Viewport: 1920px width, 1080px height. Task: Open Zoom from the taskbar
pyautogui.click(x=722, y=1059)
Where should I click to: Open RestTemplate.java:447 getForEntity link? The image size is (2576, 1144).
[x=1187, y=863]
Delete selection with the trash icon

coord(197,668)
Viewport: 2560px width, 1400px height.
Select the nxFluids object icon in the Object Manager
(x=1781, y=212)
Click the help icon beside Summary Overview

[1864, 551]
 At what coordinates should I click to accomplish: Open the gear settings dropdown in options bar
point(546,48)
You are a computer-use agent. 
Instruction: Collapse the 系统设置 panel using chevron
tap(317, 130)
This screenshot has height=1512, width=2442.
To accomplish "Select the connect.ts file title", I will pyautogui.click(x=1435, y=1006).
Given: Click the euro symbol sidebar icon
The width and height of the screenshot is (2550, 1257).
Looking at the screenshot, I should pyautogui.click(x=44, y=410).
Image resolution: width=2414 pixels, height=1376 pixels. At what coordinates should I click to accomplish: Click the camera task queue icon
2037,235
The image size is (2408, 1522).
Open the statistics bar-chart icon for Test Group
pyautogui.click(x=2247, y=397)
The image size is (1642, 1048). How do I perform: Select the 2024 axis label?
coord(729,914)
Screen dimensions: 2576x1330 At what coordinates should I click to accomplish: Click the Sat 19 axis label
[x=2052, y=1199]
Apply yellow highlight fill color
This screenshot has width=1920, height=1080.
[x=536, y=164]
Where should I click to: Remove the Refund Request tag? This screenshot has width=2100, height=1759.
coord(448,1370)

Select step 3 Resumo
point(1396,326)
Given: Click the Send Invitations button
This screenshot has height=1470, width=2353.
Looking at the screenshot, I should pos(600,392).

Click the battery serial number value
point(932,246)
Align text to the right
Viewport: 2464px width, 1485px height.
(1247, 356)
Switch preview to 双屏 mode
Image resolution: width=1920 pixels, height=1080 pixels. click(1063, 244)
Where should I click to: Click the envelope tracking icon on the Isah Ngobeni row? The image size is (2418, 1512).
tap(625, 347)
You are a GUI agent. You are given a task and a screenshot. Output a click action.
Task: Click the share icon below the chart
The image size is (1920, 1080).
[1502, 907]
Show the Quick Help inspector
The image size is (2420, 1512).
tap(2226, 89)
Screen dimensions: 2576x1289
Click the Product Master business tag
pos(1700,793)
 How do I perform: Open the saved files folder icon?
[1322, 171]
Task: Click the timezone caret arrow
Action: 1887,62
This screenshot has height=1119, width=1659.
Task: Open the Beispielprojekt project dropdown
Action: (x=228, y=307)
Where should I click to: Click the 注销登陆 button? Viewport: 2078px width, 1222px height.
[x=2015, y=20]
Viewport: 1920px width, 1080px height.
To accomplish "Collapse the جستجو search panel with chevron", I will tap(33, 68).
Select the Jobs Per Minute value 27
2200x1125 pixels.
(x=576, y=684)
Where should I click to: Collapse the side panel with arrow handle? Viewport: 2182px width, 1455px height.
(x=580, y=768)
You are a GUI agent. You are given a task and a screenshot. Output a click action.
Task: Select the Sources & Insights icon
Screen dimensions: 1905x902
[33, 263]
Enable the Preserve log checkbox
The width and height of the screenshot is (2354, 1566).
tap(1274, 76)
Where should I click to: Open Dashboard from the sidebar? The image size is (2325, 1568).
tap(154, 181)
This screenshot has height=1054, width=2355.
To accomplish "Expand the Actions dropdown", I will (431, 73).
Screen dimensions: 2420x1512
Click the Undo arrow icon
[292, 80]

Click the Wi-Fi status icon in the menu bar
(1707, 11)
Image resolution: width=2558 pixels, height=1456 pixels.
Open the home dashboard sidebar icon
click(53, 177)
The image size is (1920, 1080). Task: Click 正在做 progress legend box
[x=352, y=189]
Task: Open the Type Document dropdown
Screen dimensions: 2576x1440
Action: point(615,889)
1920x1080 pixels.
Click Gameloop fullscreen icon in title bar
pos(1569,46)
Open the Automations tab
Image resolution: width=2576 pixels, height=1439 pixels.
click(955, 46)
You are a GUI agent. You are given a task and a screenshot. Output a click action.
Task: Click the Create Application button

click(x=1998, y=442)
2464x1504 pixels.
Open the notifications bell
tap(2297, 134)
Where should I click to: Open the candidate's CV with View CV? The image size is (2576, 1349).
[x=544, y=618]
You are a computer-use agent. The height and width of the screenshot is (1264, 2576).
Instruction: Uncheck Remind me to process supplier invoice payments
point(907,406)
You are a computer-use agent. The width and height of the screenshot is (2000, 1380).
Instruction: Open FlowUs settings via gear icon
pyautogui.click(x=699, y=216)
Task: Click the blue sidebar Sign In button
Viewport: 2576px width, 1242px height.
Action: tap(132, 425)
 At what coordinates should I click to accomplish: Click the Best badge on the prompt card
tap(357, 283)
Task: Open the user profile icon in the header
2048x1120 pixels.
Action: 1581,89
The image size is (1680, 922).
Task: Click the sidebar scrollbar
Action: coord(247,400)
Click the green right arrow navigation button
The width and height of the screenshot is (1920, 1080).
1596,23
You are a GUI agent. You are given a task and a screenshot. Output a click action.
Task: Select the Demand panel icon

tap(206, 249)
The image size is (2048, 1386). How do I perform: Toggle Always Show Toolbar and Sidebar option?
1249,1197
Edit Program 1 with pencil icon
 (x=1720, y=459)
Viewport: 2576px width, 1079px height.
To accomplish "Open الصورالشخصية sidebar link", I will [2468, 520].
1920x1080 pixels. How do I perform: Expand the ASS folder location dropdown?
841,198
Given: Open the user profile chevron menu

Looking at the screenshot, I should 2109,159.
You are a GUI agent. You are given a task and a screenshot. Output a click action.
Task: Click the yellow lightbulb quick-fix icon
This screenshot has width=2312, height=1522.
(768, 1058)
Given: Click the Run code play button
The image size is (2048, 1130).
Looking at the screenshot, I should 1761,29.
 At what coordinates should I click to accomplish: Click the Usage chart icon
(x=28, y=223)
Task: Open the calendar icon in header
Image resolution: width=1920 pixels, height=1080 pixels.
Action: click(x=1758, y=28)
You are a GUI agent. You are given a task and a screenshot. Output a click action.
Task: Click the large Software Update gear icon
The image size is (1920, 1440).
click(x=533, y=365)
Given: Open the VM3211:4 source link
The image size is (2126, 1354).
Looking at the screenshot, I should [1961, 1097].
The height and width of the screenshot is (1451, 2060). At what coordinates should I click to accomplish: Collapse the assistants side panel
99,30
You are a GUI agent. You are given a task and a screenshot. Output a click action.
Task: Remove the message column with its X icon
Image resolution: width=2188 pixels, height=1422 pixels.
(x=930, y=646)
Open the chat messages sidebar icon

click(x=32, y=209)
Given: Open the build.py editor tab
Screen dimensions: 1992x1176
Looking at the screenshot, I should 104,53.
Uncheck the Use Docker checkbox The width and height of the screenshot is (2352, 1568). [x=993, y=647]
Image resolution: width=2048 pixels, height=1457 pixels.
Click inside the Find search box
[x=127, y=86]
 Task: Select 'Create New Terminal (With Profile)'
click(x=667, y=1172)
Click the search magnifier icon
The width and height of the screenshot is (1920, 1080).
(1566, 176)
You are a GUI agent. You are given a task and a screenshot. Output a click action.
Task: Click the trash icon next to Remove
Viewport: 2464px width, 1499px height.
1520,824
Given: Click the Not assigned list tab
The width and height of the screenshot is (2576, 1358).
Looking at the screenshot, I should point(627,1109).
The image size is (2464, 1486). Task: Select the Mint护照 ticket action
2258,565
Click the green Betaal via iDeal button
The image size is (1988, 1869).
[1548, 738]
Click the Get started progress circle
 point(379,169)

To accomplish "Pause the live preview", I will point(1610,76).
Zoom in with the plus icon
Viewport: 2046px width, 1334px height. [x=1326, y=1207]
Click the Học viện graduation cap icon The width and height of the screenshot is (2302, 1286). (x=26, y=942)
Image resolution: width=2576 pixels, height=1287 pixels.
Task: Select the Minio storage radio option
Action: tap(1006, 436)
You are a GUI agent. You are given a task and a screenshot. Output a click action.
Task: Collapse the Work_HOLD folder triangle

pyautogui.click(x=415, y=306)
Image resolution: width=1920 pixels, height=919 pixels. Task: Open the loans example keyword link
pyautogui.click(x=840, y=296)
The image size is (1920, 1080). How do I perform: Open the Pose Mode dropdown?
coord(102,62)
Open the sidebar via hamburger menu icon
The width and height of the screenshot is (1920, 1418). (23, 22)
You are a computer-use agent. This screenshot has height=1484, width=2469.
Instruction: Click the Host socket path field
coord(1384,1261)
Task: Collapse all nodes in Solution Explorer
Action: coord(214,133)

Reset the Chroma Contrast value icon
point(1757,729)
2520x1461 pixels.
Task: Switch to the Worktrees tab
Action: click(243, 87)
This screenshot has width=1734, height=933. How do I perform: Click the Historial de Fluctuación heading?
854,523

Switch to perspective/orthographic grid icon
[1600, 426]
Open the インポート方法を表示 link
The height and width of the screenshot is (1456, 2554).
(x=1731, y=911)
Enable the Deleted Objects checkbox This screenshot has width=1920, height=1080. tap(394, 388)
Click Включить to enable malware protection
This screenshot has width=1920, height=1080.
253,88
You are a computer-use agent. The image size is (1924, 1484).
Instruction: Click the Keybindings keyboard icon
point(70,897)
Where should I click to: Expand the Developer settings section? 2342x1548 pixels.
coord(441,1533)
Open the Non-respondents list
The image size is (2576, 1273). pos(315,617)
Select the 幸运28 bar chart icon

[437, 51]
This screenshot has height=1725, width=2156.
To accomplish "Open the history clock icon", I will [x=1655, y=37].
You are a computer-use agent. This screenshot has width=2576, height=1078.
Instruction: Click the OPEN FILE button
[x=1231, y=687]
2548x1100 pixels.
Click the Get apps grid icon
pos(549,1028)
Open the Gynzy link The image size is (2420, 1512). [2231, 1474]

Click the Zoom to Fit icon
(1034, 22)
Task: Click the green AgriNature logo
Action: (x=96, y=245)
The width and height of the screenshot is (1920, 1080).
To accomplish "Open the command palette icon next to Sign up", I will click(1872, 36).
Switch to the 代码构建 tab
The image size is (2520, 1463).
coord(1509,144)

**ASSIGNED TASK**
Lines of the listing above that contain the word "header" should all be returned.

**YOUR RESPONSE**
Task: Open the user profile icon in the header
Task: Open the calendar icon in header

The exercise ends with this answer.